The Japanese have a famous proverb that goes, “The nail that sticks out gets hammered in” *(出る釘は打たれる), which succinctly captures the previously described scenario. Due to Japan’s centuries of intentional isolation as an island nation and its mono-ethnic makeup, diversity is generally not encouraged. This serves as a stark contrast to the melting pot of cultures and ethnic groups that typically characterizes the United States, where individuality and the expression of it is considered a high value. However, in Japan, deviance from the norm is often met with resistance, like a protruding nail that is routinely hammered in so it will match the others. Group mentality and the pressure to “fit in” encourages conformity on many levels in Japan, so few are willing to face criticism and risk being singled out. This mindset can be a powerful tool to mobilize effort and energy into a cohesive direction for a particular objective, but it has the drawback of shutting down independent thought and action that sometimes might lead to better outcomes.
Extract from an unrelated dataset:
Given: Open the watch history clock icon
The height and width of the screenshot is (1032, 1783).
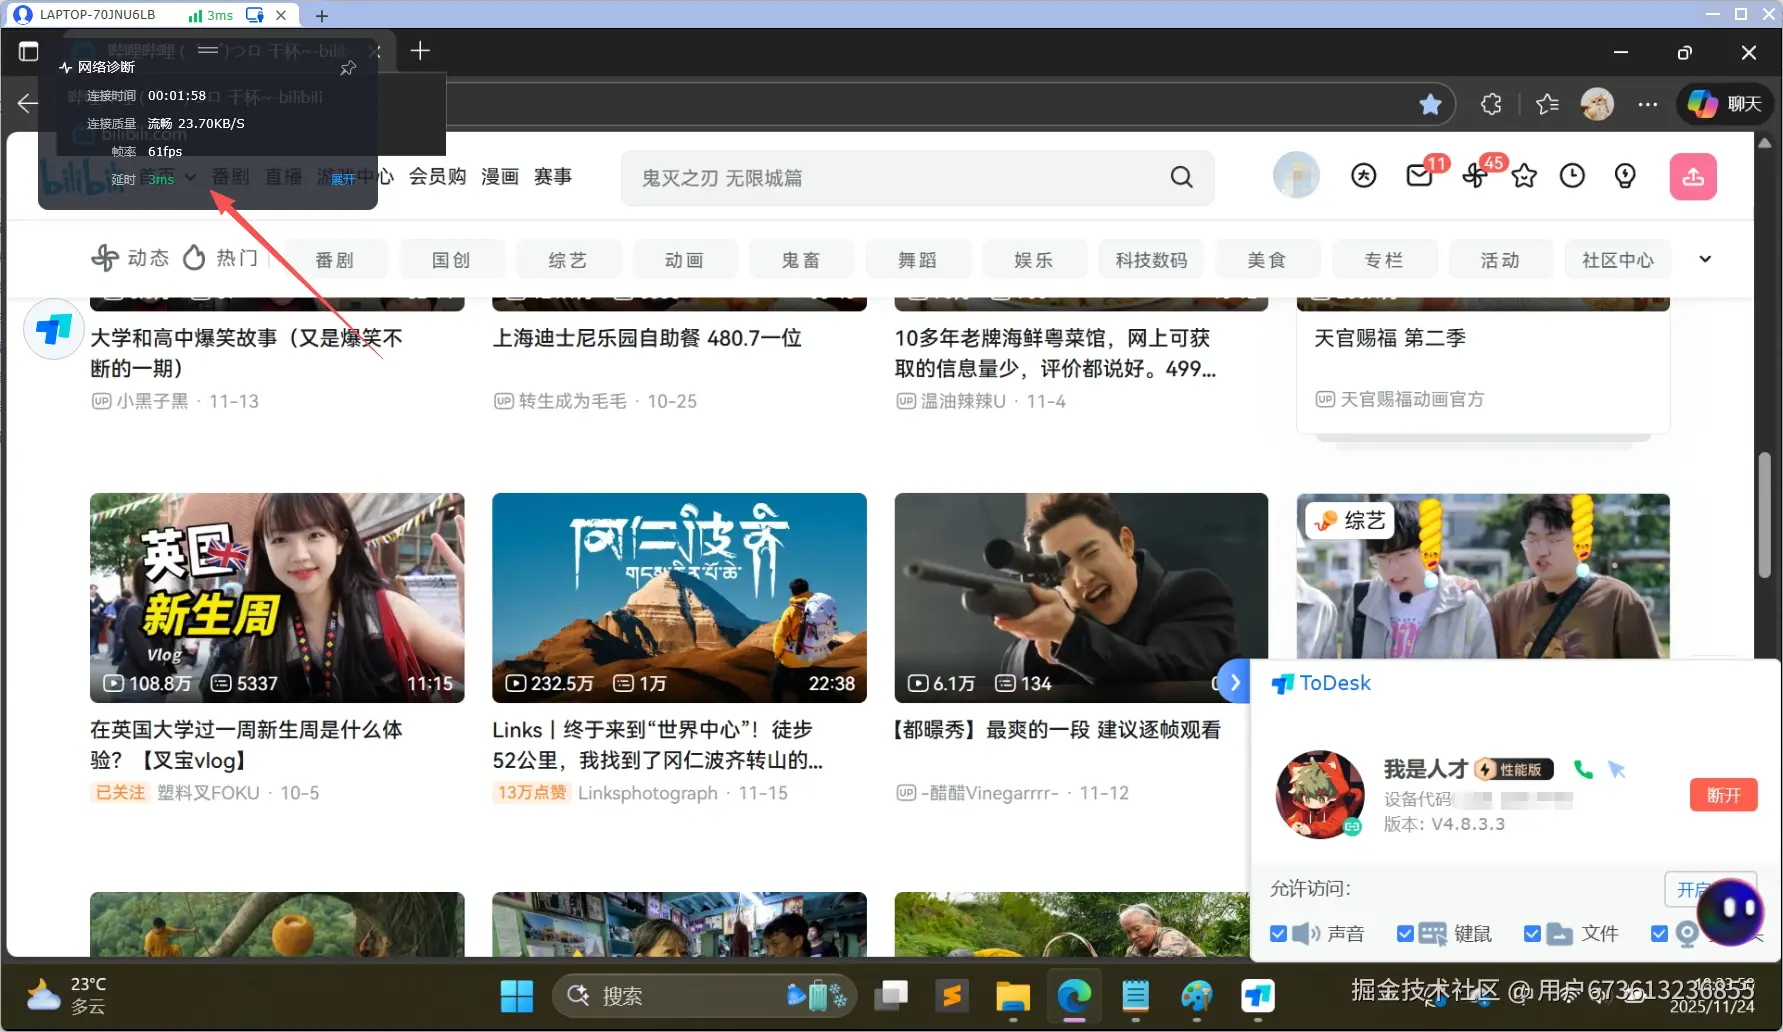Looking at the screenshot, I should click(x=1572, y=177).
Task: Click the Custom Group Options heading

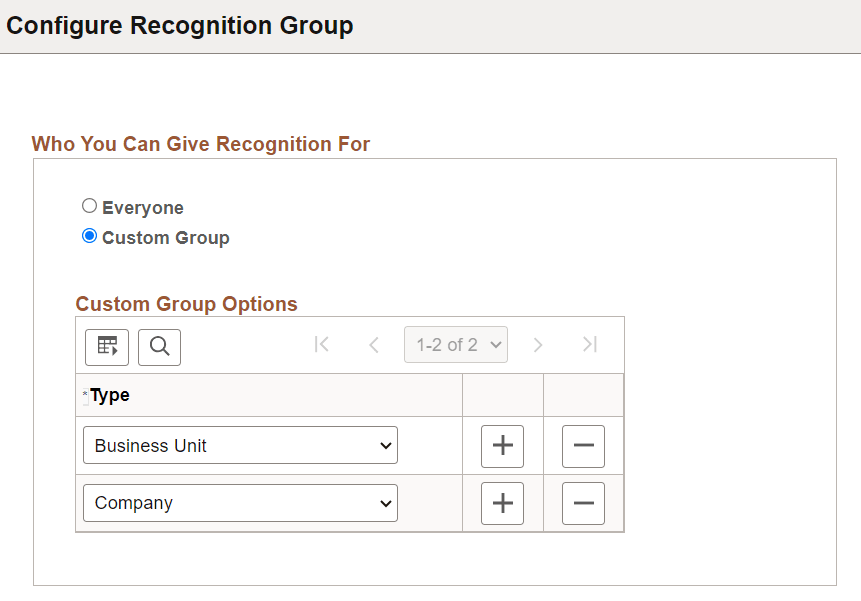Action: (186, 304)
Of course, there are exceptions to this trend and nowhere is this more evident than the variety of street fashions in the Harajuku district of Tokyo, where young people express their individuality through unusual clothing and makeup combinations. In addition, some public figures may shun conformity in order to achieve success and are ironically admired for their boldness and innovation. But among the general masses, the desire for safety and tranquility continues to drive responses and few are willing to take the risks that come from being a nail that sticks out.
Jesus, however, essentially called His followers to be that protruding nail. While this presents unique challenges for Japanese believers seeking to live out their faith in a non-Christian culture, it is a problem that all true followers of Christ must wrestle with as the Kingdom of God inevitably clashes with the kingdoms of this world. As the people of God, we are to be actively engaged in a spiritual battle where our good deeds and testimony bear witness to the greatness and mercies of God to others around us. This way of life, of course, leaves little room for shrinking back into a self-protective mode for fear of criticism or rejection. Our light must shine as we become protruding nails within the cultural context where God has uniquely placed us. After all, the ultimate hammer resides in God’s hand and it is His judgment that matters in light of eternity.
* The proverb originally stated, “The stake that sticks out gets pounded,” which doesn’t significantly change the current nuance.
One thought on “Protruding Nails”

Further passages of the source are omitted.